L’annuncio ufficiale è stato dato dalla
Federazione italiana rugby, dopo aver approvato la fusione fra
Milano e
Leonessa, squadra bresciana in grosse difficoltà economiche. Scopo del team rugbystico meneghino è adesso quello di riuscire a entrare, entro tre anni, nella ‘top 10’, le dieci squadre più forti italiane. Alla guida della squadra ci sarà
Marcello Cuttitta, ex stella della nazionale, mentre gli incontri continueranno a svolgersi al
Giurati di via Pascal, prestigioso tempio del rugby nazionale.

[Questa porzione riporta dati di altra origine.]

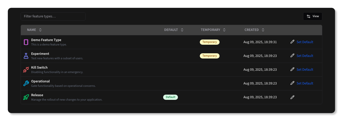Edit Demo Feature Type with pencil icon
Image resolution: width=346 pixels, height=124 pixels.
tap(292, 42)
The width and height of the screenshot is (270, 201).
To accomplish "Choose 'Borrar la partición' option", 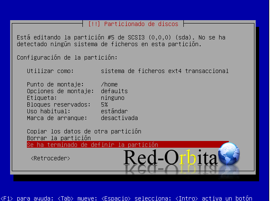I will coord(58,138).
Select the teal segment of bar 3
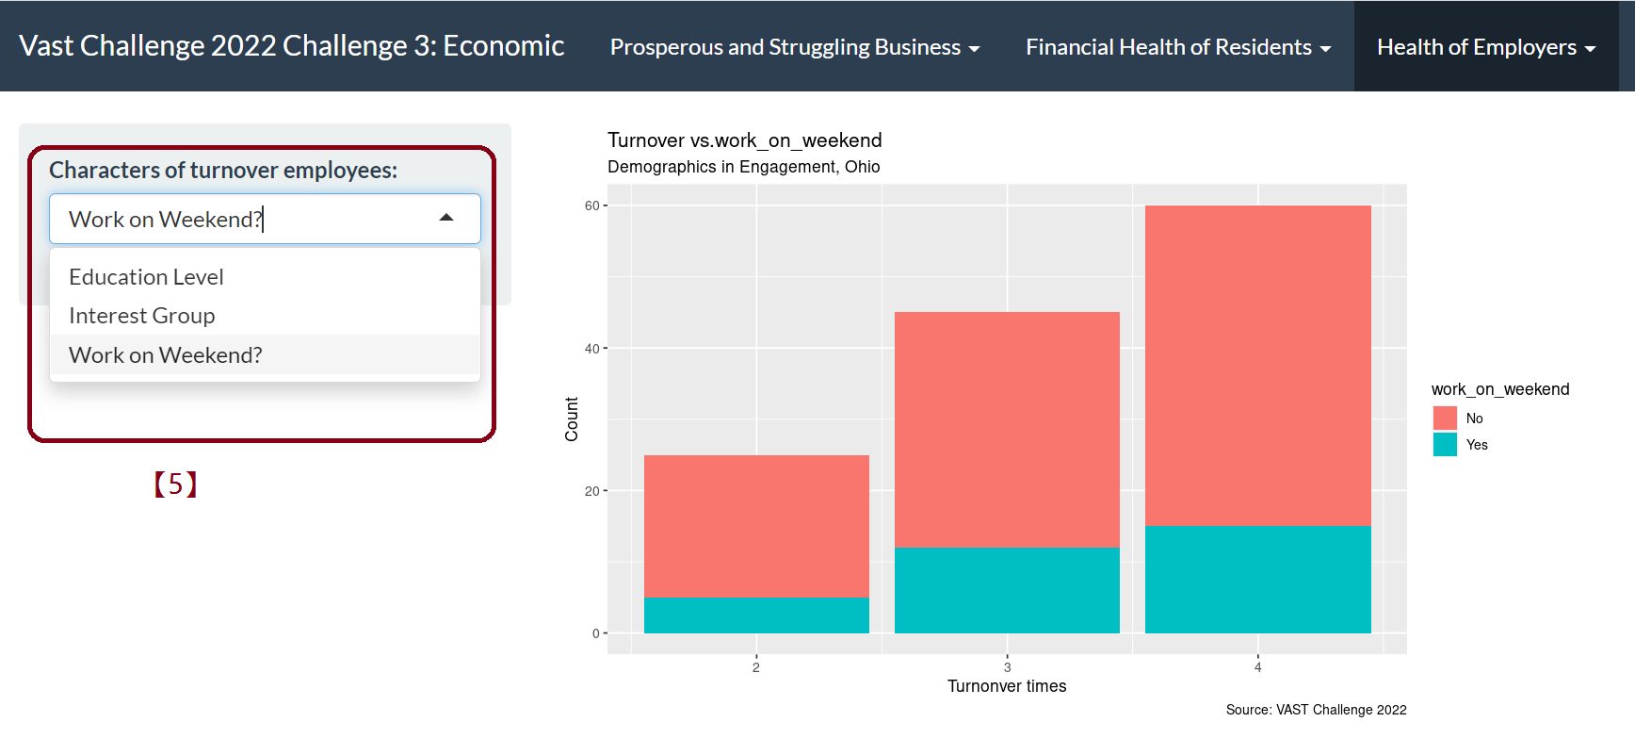This screenshot has height=755, width=1635. [1007, 590]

La storia dell’Amatori comincia nel 1911 con il nome di
U.S. Milanese. I suoi fondatori – fra cui
Bellandi, Bonfanti, Mariani – giocano contro la
Voironnaise, una squadra francese. Dopo un lungo intervallo, nel 1927, alcuni di questi stessi giocatori introducono definitivamente il rugby in Italia. Nel 1928, costituitasi la Federazione Italiana Rugby, ha luogo il primo campionato nazionale.

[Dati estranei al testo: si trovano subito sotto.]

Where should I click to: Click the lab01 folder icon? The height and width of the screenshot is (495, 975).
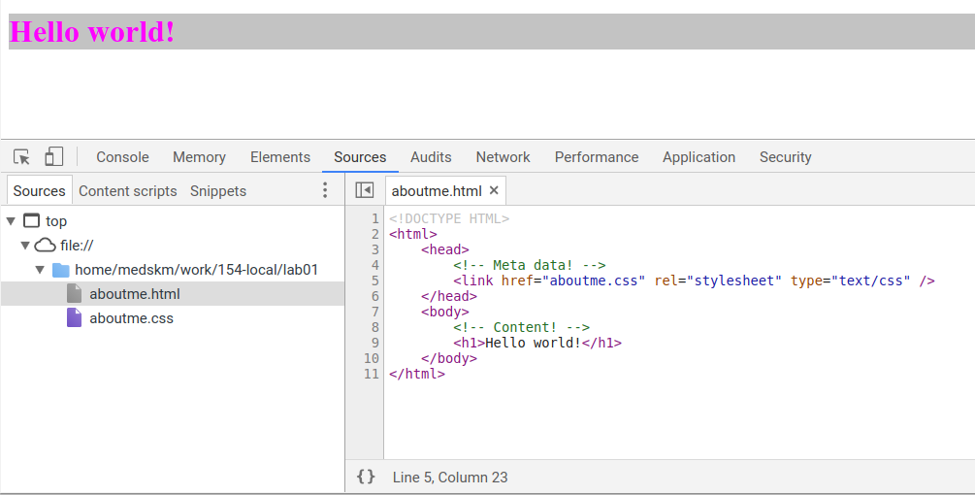point(60,270)
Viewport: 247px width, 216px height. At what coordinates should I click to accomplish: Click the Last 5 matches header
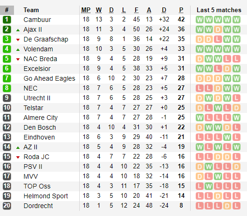tap(219, 10)
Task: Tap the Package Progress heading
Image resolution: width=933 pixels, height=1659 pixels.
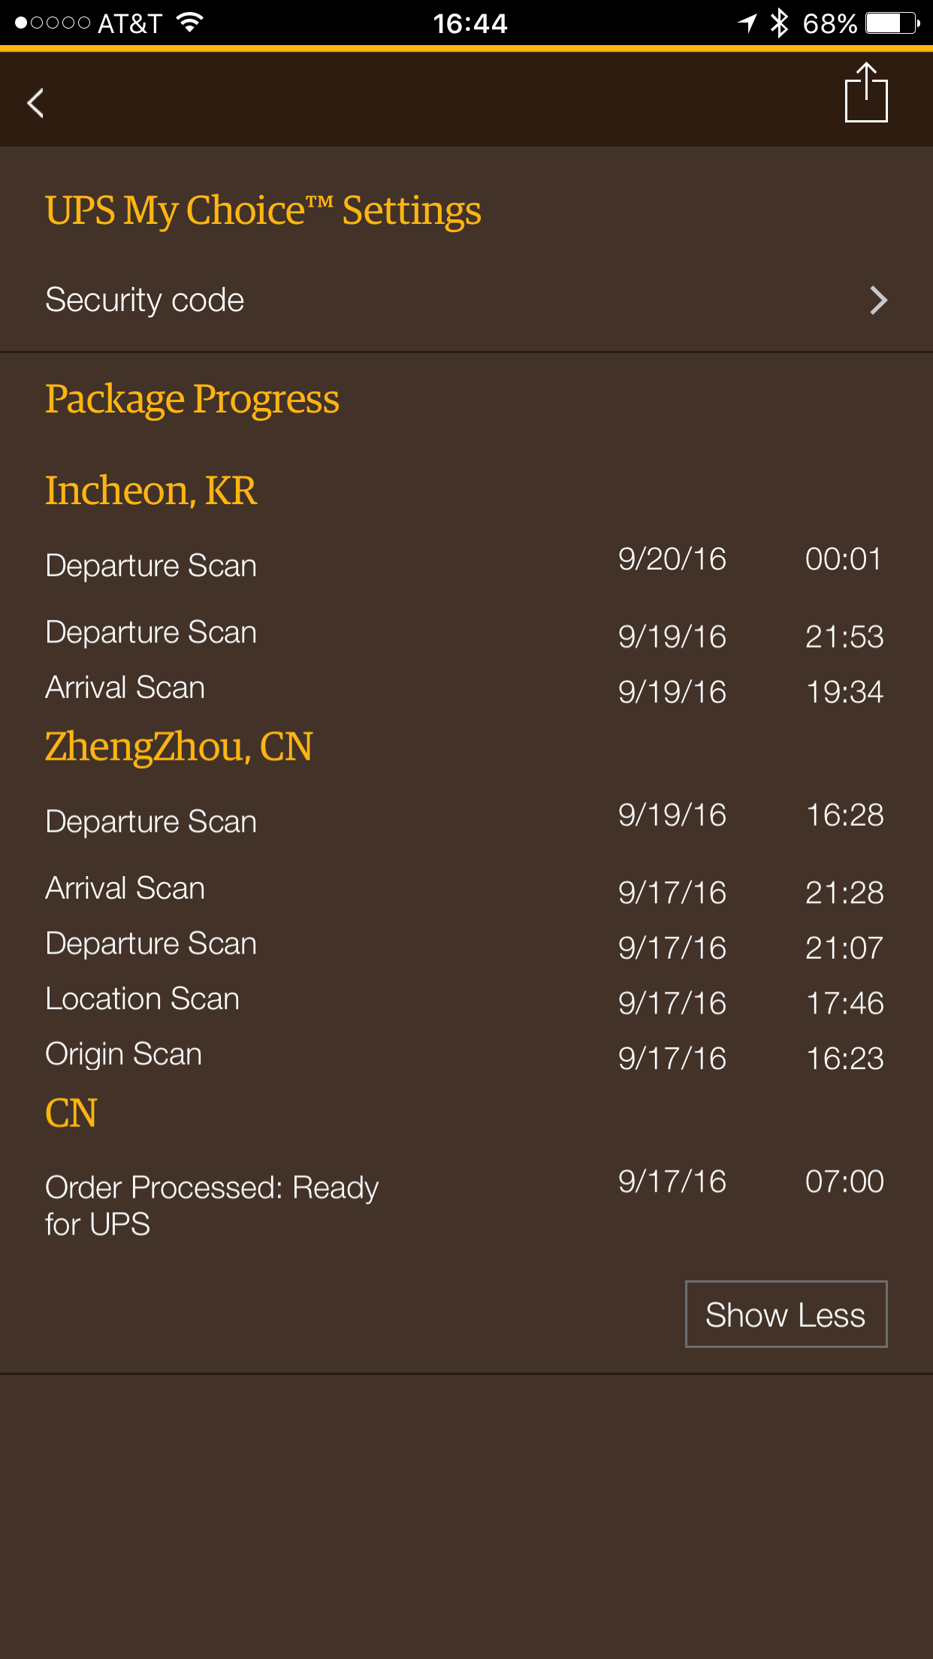Action: 192,399
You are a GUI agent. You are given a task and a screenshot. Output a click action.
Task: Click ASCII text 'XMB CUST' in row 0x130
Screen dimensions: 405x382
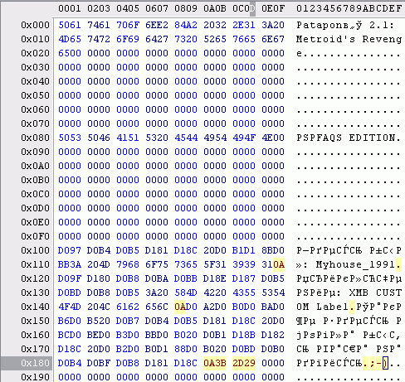point(375,293)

Con la fusione di due Società di calcio, Internazionale e U.S. Milanese, nasce
l’Ambrosiana, che assorbe poi la sezione rugbystica dello
Sport Club Italia e dell’U.S. Milanese
e vince il primo campionato nazionale. L’anno successivo dall’Ambrosiana nasce l
’Amatori Rugby Milano. Attualmente il palmares della società conta 18 scudetti.